Women in gorgeous red saris celebrating the Nepali New Year in Chobar.
There are many things one “should see” in this valley, but I secrecy resent being bossed by guidebook and am therefore a slipshod tourist. To me the little statue that one unexpectedly discovers down an alley way and impulsively responds to, means much more than the temple one had been instructed to admire for erudite and probably incomprehensible reasons.
~ Dervla Murphy, The Waiting Land
Hair washing takes place right in the street in Balthali.
Take me with you, ’cause I’m goin’ with you
Now, if I ever get out of here
If I ever get out of here
If I ever get out of here
I’m goin’ to Kathmandu
~ Bob Seger
Traditional dancing to celebrate the Nepali New Year, Chobar.
The incredible terraced hillsides at Balthali.
Pulling into Kathmandu
Smoke rings fill the air
A perfume by a Nepal night
The express gets you there
A man with a young child (possibly a grandchild) and sleeping dog in Kirtipur.
Carrom remains a popular game throughout the valley, Balthali.
There's a sense of real community in the villages round Kathmandu. It is not uncommon to see groups of women or men sitting and passing the time of day together. Photo taken in Kirtipur.
Locals near Balthali carrying milk home in the early hours of the morning.
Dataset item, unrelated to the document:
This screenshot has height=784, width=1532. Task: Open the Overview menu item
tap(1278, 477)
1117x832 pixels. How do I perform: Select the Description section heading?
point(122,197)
The energy of the place slams like a shock wave… Kathmandu is so overwhelming, so packed with images, that succinct summaries seem almost impossible- certainly inadequate. I’m tempted to say “You’ll understand when you get there….” It’s a dream. I’ve never seen anything 1ike it.
~David Yeadon, The Back of Beyond
A woman peers from her elaborately carved windowsill down into the main square of Kirtipur.
Old wooden bridges remain key to crossing streams and rivers around the valley. This photo was taken near Balthali.
A young girl making colourful balls of wool in Kirtipur.
The morning dudh (milk) is distributed throughout villages in and around Balthali.
A potato picker near Balthali working the fields at sunset.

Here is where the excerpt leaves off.